------ DATA SECTION

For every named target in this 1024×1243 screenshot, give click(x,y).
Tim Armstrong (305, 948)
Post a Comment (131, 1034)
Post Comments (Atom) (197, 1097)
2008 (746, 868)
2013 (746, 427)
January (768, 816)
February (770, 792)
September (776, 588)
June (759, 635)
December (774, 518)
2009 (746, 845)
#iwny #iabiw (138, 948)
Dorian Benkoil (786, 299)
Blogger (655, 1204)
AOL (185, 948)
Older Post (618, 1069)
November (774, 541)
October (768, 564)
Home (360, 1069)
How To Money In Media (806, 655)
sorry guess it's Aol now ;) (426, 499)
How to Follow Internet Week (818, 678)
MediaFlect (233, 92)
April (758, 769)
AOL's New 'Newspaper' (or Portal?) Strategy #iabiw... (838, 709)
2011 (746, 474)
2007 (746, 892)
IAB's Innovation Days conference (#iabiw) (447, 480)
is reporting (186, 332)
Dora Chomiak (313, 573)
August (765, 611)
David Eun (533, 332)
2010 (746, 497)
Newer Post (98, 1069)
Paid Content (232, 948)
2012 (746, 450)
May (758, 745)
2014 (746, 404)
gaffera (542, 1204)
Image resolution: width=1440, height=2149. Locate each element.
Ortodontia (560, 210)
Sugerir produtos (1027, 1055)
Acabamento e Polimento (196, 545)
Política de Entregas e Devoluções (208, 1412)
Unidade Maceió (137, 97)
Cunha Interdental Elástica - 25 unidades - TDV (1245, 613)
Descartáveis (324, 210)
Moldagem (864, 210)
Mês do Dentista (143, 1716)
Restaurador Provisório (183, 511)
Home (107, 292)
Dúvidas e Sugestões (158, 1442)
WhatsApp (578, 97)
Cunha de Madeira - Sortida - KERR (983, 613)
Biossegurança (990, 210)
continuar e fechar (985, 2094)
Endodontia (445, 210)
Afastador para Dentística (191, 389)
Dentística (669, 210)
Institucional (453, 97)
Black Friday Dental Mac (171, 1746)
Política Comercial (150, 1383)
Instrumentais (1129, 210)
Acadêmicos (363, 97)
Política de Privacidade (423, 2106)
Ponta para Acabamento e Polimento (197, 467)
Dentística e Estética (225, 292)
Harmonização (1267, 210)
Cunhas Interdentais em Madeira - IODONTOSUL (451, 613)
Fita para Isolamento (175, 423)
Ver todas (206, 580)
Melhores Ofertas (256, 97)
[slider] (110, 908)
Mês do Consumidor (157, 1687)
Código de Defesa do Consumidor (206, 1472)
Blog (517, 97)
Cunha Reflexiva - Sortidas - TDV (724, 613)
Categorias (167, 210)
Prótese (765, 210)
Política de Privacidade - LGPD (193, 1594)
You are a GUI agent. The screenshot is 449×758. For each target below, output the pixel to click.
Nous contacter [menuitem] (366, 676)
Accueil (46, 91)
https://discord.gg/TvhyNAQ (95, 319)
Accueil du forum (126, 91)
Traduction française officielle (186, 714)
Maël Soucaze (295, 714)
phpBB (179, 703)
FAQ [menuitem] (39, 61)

------------

STATED EXERCISE: Which lines of the data above contain the word "Polimento"? Report each of those lines in full, and treat uppercase and lowercase as different.

WRITTEN ANSWER:
Acabamento e Polimento (196, 545)
Ponta para Acabamento e Polimento (197, 467)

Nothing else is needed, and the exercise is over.